Last week, in the first of two articles examining how “War on Terror”-related complicity in torture is under intense scrutiny in Europe, I ran through the history of Britain’s post-9/11 involvement in US torture, and its extensive forays into holding people without charge or trial in the UK, attempting to send foreign nationals back to countries where they face the risk of torture, using information derived from torture in other countries (sometimes with direct British involvement) and subsequently using this information operationally and even in judicial hearings.
The trigger for this article was an announcement by the British government that the terms of a judge-led inquiry into British complicity in torture — first announced by foreign secretary William Hague on May 20 — have been agreed. This is welcome news, as it indicates that the UK may be the first Western country prepared to conduct an official inquiry into the whole of its post-9/11 policies, as they relate to torture — although it was worrying to hear that Prime Minister David Cameron had “suggest[ed] that the inquiry would examine only one case — that of Binyam Mohamed — and, in addition, that he “had already concluded that the country’s intelligence agencies were guilty only of errors of omission, not commission.” The official announcement of the inquiry this week has done little to alleviate these fears, with David Cameron explaining that most of the inquiry will be held in secret, and adding, “Let’s be frank, it is not possible to have a full public inquiry into something that is meant to be secret.” As Reprieve stated in response to the announcement:
The scourge of the last government was the fact that they tried to cover up all the facts relating to torture complicity cases. In particular, the Binyam Mohamed litigation revolved around the government claiming public interest immunity in materials which were simply embarrassing. Now, the Prime Minister is saying that much of this inquiry will be held in secret. The only way in which public confidence is going to be restored in the intelligence services is if the public is able to see this inquiry functioning properly.

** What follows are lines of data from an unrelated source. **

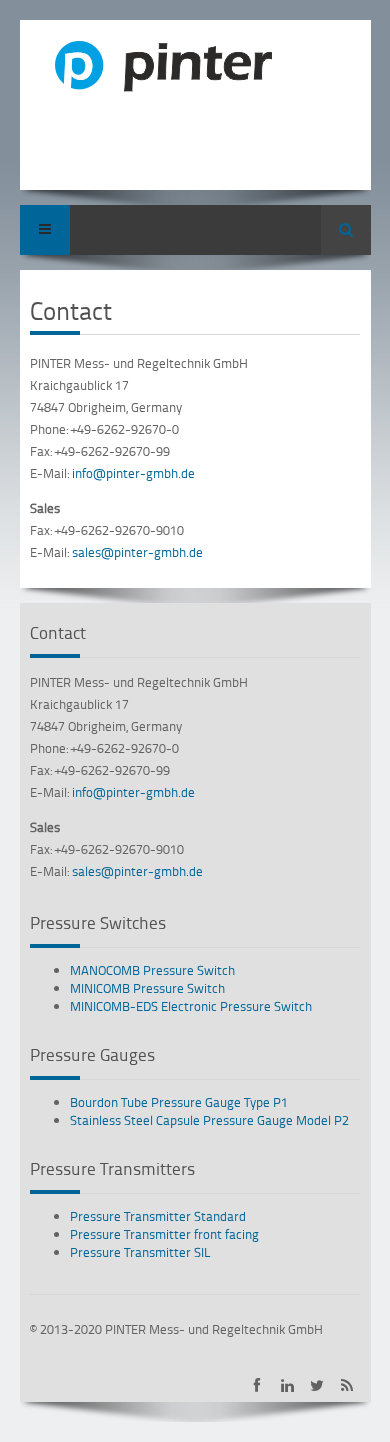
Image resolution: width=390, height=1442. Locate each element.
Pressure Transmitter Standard (158, 1216)
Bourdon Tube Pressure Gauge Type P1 (179, 1102)
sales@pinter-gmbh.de (137, 552)
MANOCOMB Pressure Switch (152, 970)
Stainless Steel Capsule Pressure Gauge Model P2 (209, 1120)
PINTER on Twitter (317, 1385)
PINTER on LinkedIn (287, 1385)
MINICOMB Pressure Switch (147, 988)
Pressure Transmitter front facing (164, 1234)
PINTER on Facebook (257, 1385)
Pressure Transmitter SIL (140, 1252)
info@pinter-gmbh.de (133, 473)
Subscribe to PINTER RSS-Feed (347, 1385)
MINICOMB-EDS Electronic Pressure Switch (191, 1006)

A second trigger for the article last week was the publication of a report by Human Rights Watch, “‘No Questions Asked’: Intelligence Cooperation with Countries that Torture,” which not only covered the UK, but also Germany and France, and in this second article, I examine Human Rights Watch’s timely reminder that, although the UK may well have been the Bush administration’s closest Western ally in the “War on Terror,” the involvement of other countries also deserves detailed analysis, and calls for accountability and the reform of currently flawed systems that fail to conform to those countries’ obligations under the UN Convention Against Torture and Other Cruel, Inhuman or Degrading Punishment or Treatment.